O. C. Yoder3 and R. P. Scheffer

a Department of Botany and Plant Pathology, Michigan State University, East Lansing, Michigan 48823

Susceptible corn tissues exposed to the host-specific toxin of Helminthosporium carbonum race 1 reduced more nitrate to nitrite than did control tissues, as measured by an in vivo method. There were no differences in nitrate reductase activities extracted from treated and control tissues and assayed by an in vitro method. Toxin-treated susceptible roots removed nitrate from solution and accumulated it in the tissues twice as fast as did control roots.

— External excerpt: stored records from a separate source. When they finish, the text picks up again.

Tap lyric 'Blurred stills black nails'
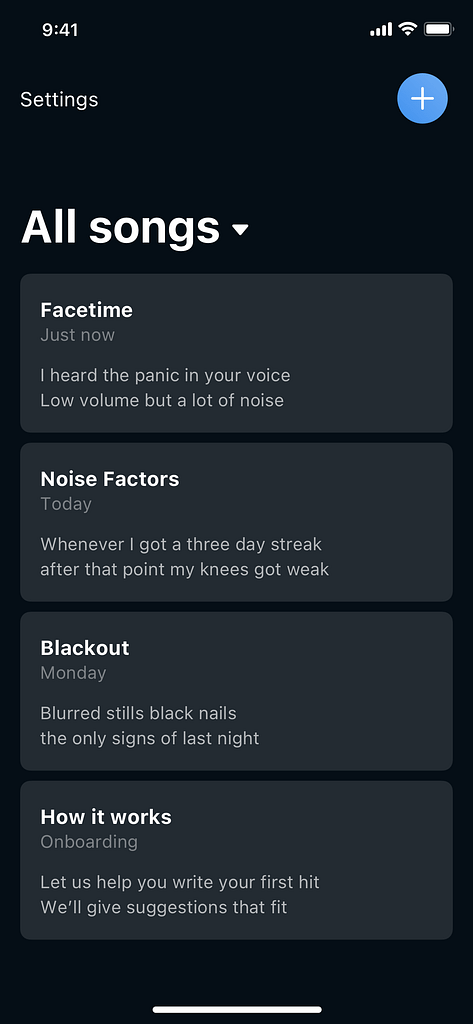 [x=139, y=712]
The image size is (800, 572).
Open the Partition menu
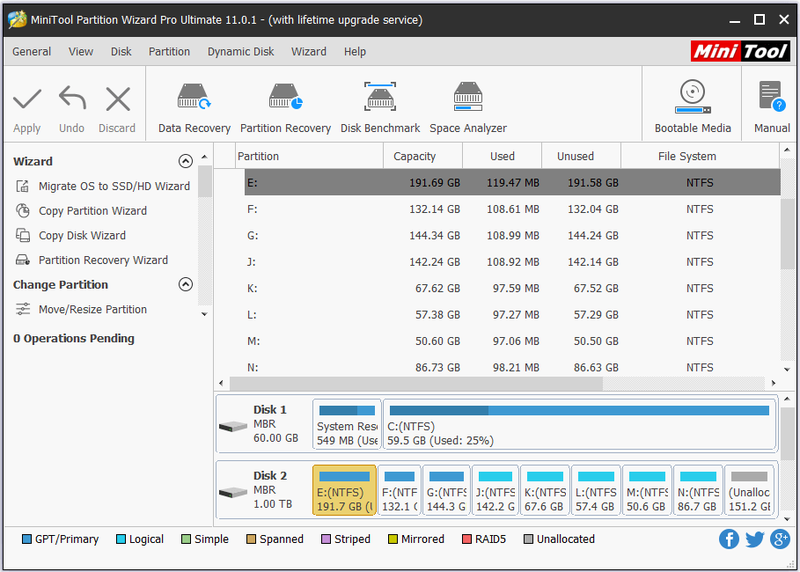click(x=169, y=52)
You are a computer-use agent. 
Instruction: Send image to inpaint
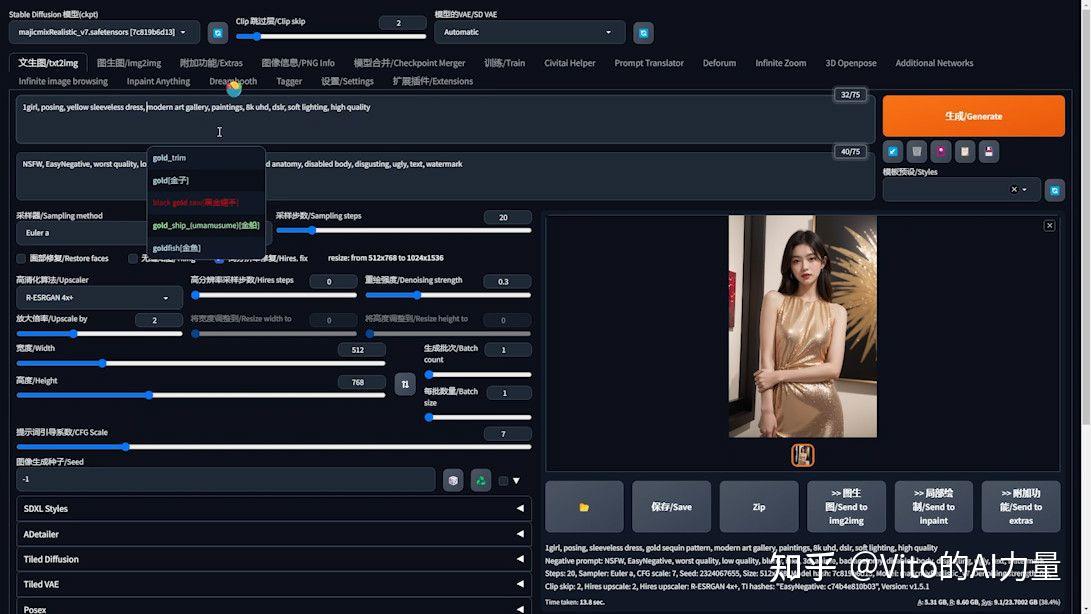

Uptake by resistant roots was stimulated also, provided approximately 100 times higher concentrations of toxin were used. Toxin-stimulated nitrate uptake occurred in the presence of tungstate, which eliminates nitrate reductase activity. Toxin did not cause leakage of nitrate from roots under these conditions. Thus, toxin-enhanced nitrate accumulation was caused by increased nitrate uptake rather than by decreased nitrate metabolism or decreased nitrate leakage. The data indicate that toxin increases the rate of nitrate reduction in vivo by increasing the availability of substrate, not by stimulation of enzyme synthesis.


3 Present address: Department of Plant Pathology, Cornell University, Ithaca, N.Y. 14850.

1 Aided by National Science Foundation Grant GB-24962.

2 Journal Article 6392, Michigan Agricultural Experiment Station.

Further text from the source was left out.